El viejo farmacéutico no prestó atención a las stalaxes y se detuvo en la base de la más grande. Aquí, estaba el punto de contacto entre la stalaxe y el techo de la caverna. Una suave luz fluorescente se filtraba del interior de la stalaxe, dándole un aspecto cristalino, muy hermoso.
Xio Yan voló con las alas extendidas hasta allí. Siguiendo los ojos del viejo farmacéutico, no vio nada fuera de lugar y murmuró en voz baja sin decir nada.
—¿Tienes una lámina de jade? Usa la lámina de jade para excavar suavemente desde aquí hacia abajo. Recuerda, no uses fuerza excesiva, de lo contrario, dañarás esta stalaxe que lleva mil años formándose —el viejo farmacéutico señaló con el dedo y una marca circular apareció en la base del stalaxe.
Xio Yan asintió nerviosamente. Buscó un jade blanco excelente en su guantería, envolviendo cuidadosamente su superficie con chakra para luego cortar sigilosamente según la marca del viejo farmacéutico.
Con el chakra envuelto, la lámina se volvió bastante afilada. Al rozar apenas una vez, el extremo de la lámina se hundió suavemente en el cristalino interior de la stalaxe con un susurro sutil.
Xio Yan sujetaba fuertemente la lámina, sin dejar que temblara ni un ápice. La lámina siguió moviéndose según la marca del viejo farmacéutico, causando un suave chisporroteo en el aire silencioso.
—Cra...
De repente, una sección circular de la stalaxe se separó, y Xio Yan agarró rápidamente la pieza que cayó. Alzando la vista, una intensa luz brotó del lugar donde cayó la pieza, y Xio Yan cerró los ojos instintivamente ante el brillo intenso.
—¡Maestro! —Xio Yan asintió apresuradamente, sudando frío al darse cuenta de cuánto se había afortunado de tener un viejo farmacéutico tan versátil junto a él. Si no fuera por él, probablemente habría fracasado estrepitosamente.

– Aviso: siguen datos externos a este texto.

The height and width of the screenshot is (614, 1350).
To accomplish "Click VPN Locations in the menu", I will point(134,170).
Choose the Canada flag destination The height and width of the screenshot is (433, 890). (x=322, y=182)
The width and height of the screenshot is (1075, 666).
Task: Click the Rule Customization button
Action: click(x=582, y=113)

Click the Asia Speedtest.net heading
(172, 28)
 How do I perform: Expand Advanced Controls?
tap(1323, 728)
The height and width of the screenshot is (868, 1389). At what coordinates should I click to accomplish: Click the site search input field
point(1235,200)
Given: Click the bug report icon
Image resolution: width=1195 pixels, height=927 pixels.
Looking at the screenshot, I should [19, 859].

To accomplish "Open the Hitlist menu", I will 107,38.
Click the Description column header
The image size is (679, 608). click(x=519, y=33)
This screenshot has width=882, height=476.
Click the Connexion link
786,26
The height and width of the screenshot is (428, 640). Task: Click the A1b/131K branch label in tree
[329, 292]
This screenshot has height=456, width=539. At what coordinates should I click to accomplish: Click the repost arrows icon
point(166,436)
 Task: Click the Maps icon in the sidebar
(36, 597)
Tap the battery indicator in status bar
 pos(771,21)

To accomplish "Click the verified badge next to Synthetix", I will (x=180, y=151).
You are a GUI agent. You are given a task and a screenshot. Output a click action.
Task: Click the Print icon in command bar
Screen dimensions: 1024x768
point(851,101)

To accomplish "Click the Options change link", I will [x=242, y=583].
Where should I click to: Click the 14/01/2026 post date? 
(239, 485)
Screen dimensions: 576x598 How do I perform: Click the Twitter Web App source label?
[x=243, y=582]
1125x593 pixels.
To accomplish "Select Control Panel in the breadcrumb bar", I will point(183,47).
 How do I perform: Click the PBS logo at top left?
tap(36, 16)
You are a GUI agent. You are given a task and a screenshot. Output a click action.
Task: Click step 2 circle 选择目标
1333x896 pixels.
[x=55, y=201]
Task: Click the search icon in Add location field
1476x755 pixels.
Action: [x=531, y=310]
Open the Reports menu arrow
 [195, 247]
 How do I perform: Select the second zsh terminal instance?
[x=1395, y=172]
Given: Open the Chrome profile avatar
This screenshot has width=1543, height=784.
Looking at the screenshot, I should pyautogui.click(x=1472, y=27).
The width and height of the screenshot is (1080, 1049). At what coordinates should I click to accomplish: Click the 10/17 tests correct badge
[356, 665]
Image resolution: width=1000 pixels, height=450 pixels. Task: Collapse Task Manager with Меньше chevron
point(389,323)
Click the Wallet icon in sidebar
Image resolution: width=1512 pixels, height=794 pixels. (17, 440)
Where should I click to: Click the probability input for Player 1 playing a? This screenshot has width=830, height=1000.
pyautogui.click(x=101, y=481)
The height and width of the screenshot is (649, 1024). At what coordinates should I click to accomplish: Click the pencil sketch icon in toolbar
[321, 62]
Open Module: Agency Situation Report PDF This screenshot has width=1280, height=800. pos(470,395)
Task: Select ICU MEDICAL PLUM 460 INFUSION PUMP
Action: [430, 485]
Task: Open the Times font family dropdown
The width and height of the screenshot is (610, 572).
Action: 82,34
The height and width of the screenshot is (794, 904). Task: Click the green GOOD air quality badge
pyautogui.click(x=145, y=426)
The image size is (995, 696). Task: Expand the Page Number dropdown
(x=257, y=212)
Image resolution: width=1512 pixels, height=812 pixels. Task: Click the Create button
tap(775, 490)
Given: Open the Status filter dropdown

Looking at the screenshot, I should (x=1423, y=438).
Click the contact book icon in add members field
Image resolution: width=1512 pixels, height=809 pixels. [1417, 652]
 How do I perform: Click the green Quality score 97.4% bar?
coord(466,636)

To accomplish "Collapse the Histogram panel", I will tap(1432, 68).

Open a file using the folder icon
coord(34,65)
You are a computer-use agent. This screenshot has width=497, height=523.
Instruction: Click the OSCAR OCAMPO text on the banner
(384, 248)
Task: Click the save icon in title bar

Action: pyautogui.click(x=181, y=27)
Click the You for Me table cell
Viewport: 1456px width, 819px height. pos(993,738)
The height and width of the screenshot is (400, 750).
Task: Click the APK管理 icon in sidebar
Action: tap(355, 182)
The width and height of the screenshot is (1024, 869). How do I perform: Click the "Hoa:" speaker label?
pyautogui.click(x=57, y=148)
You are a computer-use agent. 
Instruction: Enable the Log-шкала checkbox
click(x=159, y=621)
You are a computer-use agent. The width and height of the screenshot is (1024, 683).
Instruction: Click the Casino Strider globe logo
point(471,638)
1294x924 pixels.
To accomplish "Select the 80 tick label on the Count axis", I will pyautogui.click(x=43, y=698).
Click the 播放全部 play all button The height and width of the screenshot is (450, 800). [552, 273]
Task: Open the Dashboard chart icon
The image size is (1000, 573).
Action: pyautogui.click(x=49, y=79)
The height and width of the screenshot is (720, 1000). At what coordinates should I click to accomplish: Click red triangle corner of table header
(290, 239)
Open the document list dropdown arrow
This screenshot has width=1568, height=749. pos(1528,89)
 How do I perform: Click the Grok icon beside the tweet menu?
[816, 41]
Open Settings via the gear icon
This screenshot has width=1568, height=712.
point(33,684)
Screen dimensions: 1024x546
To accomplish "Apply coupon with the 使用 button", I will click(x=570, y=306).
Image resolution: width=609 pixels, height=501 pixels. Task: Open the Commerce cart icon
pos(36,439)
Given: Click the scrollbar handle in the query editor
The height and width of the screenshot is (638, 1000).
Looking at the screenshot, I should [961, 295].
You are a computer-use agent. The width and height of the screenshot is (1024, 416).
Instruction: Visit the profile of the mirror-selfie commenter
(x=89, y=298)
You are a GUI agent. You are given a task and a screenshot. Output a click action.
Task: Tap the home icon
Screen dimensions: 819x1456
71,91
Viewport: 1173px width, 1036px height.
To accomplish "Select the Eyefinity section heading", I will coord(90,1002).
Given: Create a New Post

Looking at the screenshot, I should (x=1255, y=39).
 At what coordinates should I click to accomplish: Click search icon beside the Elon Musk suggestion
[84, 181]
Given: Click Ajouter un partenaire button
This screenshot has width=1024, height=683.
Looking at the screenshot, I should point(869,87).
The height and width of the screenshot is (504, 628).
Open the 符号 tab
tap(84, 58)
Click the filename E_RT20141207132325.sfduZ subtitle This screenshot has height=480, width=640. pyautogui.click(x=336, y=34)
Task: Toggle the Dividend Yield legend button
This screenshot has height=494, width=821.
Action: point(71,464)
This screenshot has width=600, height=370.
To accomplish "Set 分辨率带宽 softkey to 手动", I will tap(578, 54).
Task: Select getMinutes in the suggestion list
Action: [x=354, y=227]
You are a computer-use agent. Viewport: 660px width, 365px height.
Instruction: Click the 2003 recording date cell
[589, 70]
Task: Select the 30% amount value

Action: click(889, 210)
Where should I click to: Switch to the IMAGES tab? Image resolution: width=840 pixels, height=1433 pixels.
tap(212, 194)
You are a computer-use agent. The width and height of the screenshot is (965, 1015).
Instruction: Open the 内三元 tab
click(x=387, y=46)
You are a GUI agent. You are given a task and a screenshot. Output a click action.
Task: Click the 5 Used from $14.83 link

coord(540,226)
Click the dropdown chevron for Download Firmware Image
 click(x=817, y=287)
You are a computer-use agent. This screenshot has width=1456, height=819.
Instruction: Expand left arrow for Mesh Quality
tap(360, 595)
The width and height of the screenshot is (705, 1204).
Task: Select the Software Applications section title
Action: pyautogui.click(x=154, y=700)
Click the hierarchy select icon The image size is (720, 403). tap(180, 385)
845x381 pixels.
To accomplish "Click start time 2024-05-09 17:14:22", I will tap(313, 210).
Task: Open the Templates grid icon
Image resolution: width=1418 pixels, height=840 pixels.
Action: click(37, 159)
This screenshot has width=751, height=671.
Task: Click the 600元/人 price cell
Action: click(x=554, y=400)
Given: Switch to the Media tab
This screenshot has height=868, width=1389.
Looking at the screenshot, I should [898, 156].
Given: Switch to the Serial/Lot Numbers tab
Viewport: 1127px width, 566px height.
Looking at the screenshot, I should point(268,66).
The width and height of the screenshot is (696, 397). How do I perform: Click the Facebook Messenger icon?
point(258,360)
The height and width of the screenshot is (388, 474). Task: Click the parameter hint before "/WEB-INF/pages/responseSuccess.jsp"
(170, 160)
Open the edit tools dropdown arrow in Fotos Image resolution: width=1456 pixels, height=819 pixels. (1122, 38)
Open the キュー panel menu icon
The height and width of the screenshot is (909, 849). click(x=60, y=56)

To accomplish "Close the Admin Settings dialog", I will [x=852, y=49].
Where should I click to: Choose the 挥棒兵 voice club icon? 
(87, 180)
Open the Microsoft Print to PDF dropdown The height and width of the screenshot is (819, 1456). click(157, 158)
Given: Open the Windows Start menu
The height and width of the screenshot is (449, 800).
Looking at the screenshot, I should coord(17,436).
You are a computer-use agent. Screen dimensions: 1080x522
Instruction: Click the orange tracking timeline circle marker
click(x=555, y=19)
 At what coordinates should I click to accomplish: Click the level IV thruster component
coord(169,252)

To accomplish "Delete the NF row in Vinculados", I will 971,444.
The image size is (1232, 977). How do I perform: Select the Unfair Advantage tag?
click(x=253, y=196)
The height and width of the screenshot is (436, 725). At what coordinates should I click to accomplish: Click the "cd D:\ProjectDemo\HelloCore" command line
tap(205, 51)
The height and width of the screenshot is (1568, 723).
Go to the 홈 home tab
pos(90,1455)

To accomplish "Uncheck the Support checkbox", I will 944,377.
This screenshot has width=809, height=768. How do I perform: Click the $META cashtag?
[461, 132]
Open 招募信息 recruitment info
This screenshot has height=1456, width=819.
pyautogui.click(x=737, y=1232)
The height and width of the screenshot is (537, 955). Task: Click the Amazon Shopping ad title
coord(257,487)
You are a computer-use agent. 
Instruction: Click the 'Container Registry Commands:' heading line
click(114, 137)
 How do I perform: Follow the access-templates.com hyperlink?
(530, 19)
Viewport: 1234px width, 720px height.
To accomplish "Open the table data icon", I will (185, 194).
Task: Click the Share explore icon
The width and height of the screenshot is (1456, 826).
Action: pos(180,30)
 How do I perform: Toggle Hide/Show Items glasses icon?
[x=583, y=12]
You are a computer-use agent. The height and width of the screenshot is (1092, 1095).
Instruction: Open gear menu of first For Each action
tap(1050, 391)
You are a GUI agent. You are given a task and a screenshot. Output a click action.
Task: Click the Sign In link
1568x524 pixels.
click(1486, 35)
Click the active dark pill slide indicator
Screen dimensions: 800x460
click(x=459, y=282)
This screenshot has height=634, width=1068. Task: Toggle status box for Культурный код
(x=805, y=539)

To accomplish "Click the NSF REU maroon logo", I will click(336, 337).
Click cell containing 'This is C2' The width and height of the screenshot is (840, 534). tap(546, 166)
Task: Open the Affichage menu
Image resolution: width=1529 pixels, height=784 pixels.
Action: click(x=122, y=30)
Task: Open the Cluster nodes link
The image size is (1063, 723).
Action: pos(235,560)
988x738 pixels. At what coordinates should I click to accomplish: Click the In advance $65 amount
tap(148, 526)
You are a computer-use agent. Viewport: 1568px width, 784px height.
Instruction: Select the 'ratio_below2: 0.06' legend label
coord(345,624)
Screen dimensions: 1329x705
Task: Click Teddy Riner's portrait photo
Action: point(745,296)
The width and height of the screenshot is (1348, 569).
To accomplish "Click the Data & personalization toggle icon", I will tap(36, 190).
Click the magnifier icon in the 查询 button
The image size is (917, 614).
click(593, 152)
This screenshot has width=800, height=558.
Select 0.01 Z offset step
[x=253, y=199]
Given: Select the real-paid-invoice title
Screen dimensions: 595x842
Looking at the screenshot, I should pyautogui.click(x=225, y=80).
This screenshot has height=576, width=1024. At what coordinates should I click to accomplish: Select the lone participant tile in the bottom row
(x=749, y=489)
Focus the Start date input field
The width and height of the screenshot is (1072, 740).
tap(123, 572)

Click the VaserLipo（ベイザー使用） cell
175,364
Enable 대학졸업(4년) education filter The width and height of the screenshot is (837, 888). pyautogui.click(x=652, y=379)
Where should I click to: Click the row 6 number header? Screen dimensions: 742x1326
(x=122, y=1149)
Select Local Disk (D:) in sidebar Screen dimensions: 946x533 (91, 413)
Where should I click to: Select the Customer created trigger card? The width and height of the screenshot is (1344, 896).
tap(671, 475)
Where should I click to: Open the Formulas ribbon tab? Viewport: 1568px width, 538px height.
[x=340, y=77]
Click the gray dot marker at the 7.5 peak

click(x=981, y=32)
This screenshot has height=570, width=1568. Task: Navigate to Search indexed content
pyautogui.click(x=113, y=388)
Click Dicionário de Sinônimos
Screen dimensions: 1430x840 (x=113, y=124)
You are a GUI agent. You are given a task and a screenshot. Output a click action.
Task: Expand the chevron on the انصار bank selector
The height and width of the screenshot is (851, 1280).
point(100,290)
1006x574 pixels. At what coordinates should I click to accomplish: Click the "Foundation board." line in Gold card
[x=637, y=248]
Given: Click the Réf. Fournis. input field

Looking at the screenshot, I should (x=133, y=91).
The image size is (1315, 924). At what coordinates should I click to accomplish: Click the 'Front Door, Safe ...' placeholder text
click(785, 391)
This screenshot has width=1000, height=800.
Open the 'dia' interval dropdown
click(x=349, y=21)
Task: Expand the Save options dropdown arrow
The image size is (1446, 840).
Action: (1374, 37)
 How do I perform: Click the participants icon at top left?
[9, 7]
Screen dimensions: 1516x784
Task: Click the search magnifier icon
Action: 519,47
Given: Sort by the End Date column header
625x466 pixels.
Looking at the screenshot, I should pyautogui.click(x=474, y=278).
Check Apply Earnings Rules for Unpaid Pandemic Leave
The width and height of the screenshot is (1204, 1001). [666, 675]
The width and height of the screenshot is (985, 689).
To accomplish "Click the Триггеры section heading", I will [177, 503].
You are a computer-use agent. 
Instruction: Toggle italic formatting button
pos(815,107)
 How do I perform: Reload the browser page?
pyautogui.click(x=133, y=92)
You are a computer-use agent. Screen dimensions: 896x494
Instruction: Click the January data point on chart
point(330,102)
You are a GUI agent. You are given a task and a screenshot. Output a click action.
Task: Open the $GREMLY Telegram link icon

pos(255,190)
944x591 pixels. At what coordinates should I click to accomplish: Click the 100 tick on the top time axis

—¿Qué hacemos ahora? —Xio Yan miró el líquido blanco que se movía suavemente en la stalaxe.
—Usa una lámina de jade para sacarlo. Recuerda, ¡no toques directamente con las manos! —el viejo farmacéutico respondió.
Xio Yan asintió apresuradamente y buscó un palillo de jade en su guantería. Como farmacéutico, el jade era el mejor recipiente para las pócimas. Al final, encontró un cucharón hecho de jade.
Con gran cuidado, Xio Yan introdujo la cuchara en la stalaxe y movió sus muñecas, extraiendo gran parte del "Líquido del Calentamiento Corporal desde el Fondo de la Tierra". Sin embargo, justo cuando estaba a punto de llevarse todo el líquido, el viejo farmacéutico interrumpió:
—Deja un poco. En la farmacología, hay una regla implícita: siempre se deja un trozo del tesoro natural para mantenerlo vivo. El "Líquido del Calentamiento Corporal desde el Fondo de la Tierra" es muy difícil de formar, si lo extraes todo, esta stalaxe que lleva mil años formándose podría caer en pedazos. Deja un poco para su cuidado.
Xio Yan asintió ligeramente, avergonzado por su anterior actitud. En efecto, había estado demasiado apresurado esa vez al obtener el fuego del corazón de la flor de nubecita.
Después de extraer un pequeño trozo del "Líquido del Calentamiento Corporal desde el Fondo de la Tierra", Xio Yan sacó la cuchara y pegó la pieza residual a la stalaxe, que volvió a parecer tranquila.
Al derramar el líquido blanco en un frasco de jade de alta calidad, Xio Yan suspiró aliviado. Había trabajado tanto para obtener esto y por fin lo tenía en sus manos.